---- DATA IN THIS EXERCISE

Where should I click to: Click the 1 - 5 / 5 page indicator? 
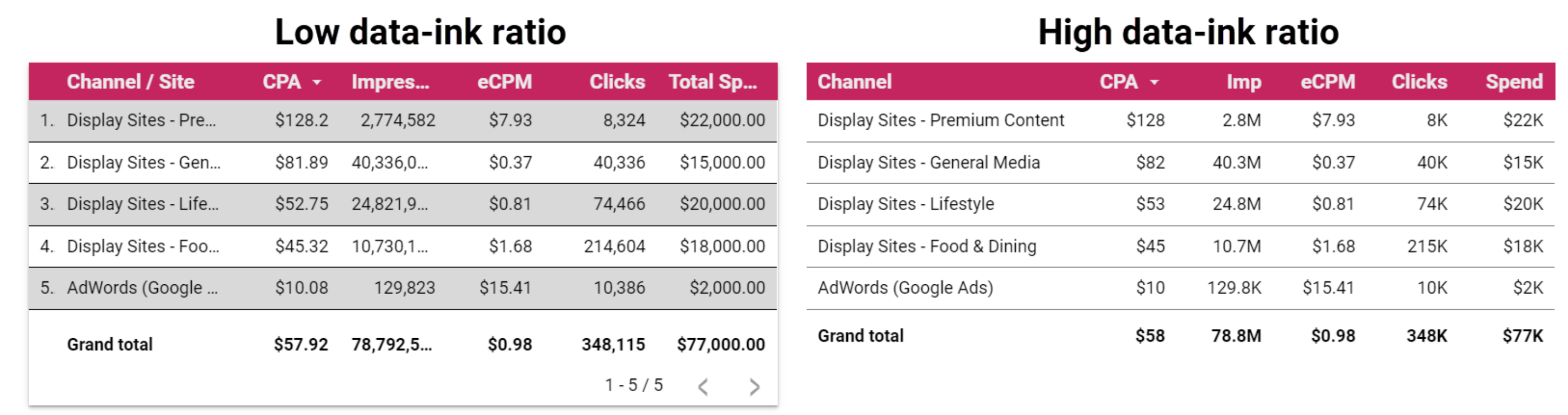point(633,385)
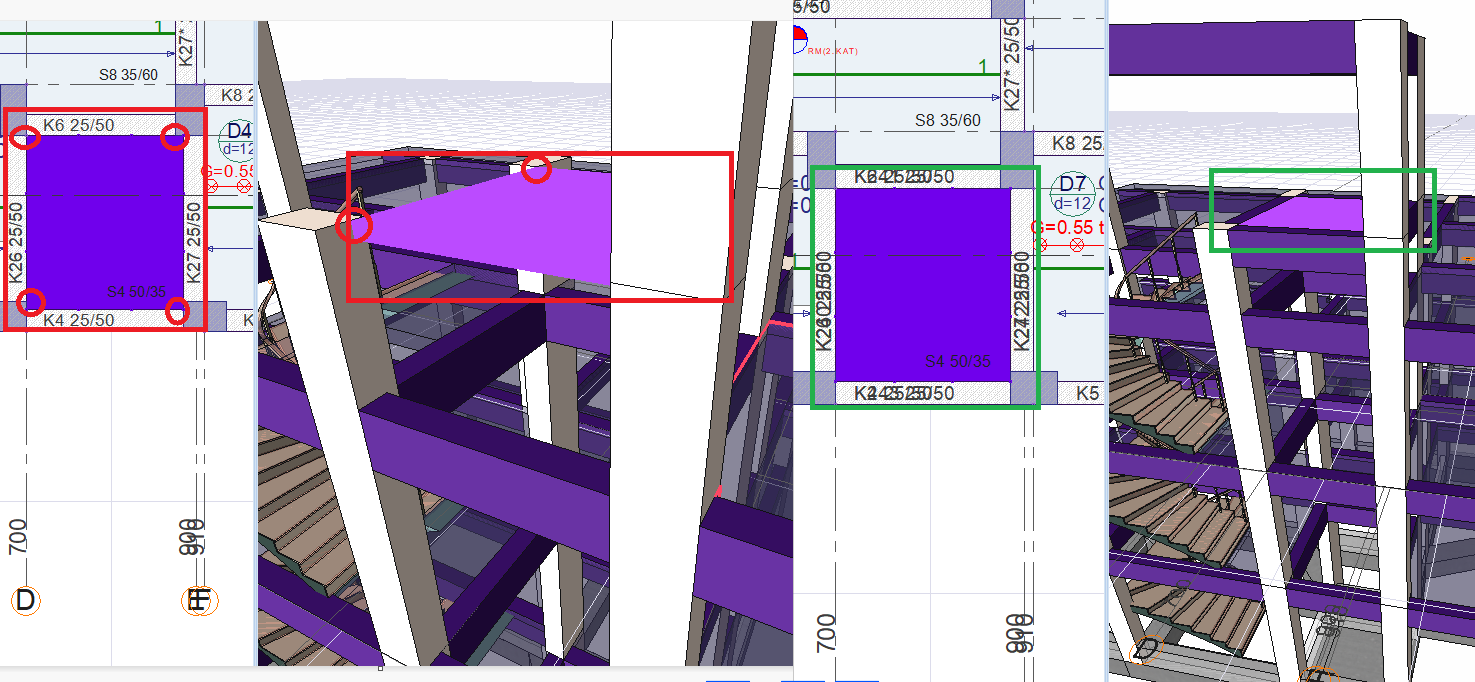Image resolution: width=1475 pixels, height=682 pixels.
Task: Click the RM(2.KAT) red-blue section symbol
Action: 798,40
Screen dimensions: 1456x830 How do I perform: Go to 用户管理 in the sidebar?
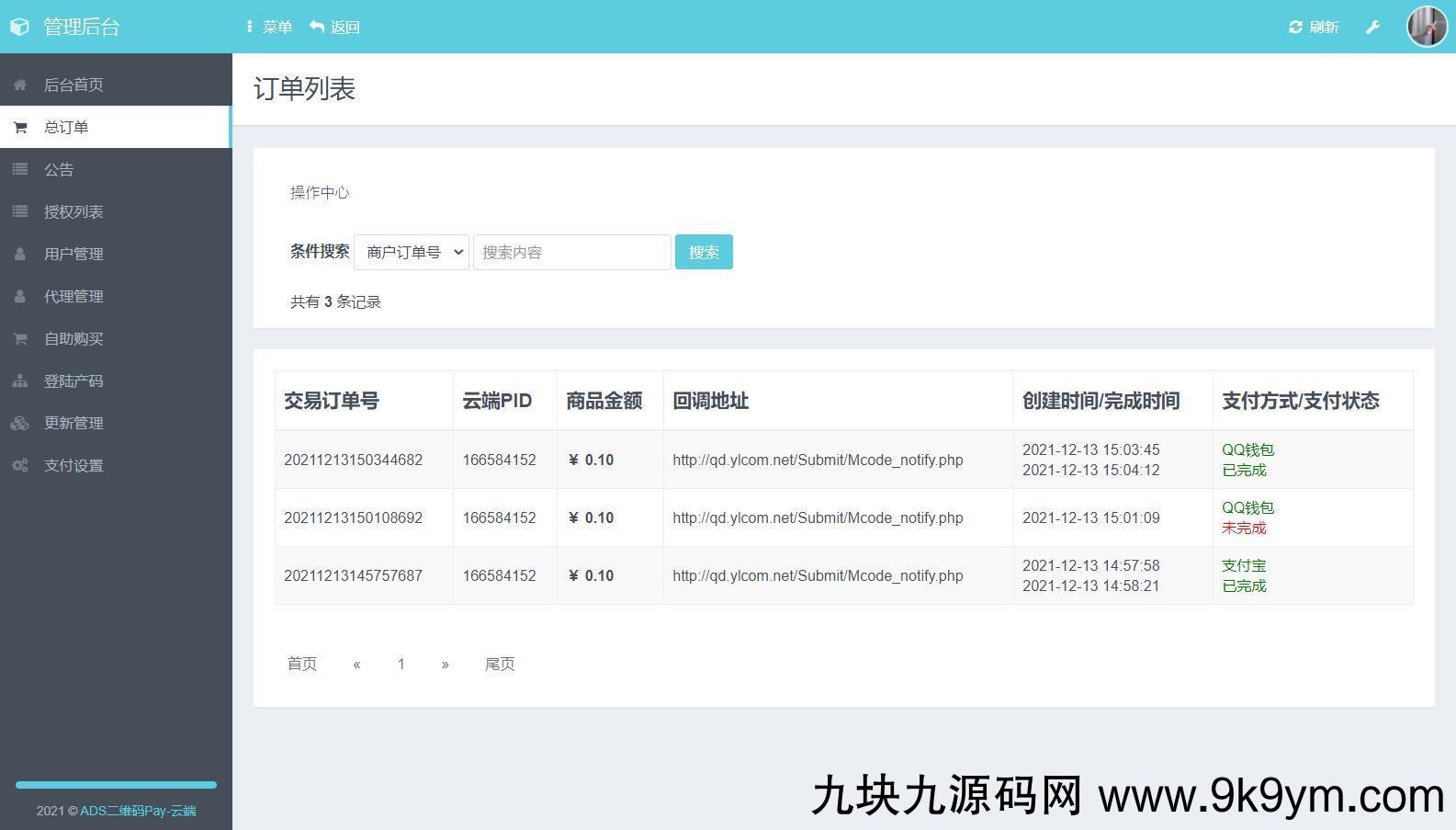pyautogui.click(x=73, y=254)

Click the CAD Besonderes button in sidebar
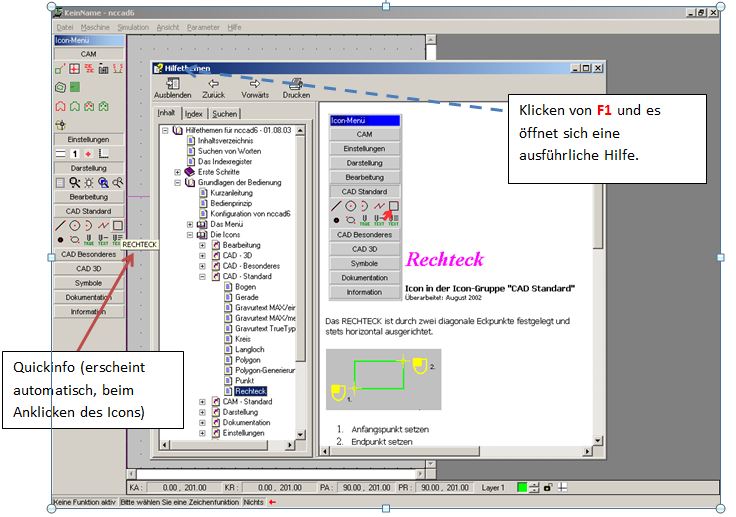point(88,254)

--------

An exact repetition of all the records above is required, excluding the pictures.

## RESULT OF THE TASK
Where should I click to: Click the 1 - 5 / 5 page indicator? 
point(633,385)
Image resolution: width=1475 pixels, height=682 pixels.
Task: Click the RM(2.KAT) red-blue section symbol
Action: 798,40
Screen dimensions: 1456x830 How do I perform: Go to 用户管理 in the sidebar?
pyautogui.click(x=73, y=254)

Click the CAD Besonderes button in sidebar
point(88,254)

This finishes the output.